-- About this exercise --
Your task is to copy each line of the listing that contains the word "agent".

-- Material shown --

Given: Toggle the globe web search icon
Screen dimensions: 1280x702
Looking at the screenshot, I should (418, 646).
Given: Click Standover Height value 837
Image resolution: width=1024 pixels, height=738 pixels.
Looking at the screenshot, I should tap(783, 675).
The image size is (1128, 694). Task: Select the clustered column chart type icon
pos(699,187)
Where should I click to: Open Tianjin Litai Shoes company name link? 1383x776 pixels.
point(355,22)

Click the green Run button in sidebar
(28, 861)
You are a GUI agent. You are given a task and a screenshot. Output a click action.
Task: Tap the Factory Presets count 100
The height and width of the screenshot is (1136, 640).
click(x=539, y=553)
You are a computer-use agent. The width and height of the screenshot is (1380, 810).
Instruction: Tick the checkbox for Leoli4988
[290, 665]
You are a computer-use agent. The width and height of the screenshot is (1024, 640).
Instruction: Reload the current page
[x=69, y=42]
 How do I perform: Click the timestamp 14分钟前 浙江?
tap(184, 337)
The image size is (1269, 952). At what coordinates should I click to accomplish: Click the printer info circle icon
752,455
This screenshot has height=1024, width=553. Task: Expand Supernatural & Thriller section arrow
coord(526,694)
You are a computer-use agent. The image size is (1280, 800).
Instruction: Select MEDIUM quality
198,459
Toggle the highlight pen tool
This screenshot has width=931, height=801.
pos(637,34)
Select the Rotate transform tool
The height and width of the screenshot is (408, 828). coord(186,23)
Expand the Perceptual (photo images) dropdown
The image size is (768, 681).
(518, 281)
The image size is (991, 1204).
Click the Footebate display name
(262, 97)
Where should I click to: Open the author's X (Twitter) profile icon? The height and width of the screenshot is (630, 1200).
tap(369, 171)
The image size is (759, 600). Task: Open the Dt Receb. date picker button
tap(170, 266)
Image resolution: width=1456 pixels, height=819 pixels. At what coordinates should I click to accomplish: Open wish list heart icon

-- Answer to this problem --
You are a GUI agent. You are given a task and a screenshot. Output a click action.
You are a computer-use agent. The width and height of the screenshot is (1380, 810).
You are a computer-use agent. The width and height of the screenshot is (1024, 640).
You are a computer-use agent. The image size is (1280, 800).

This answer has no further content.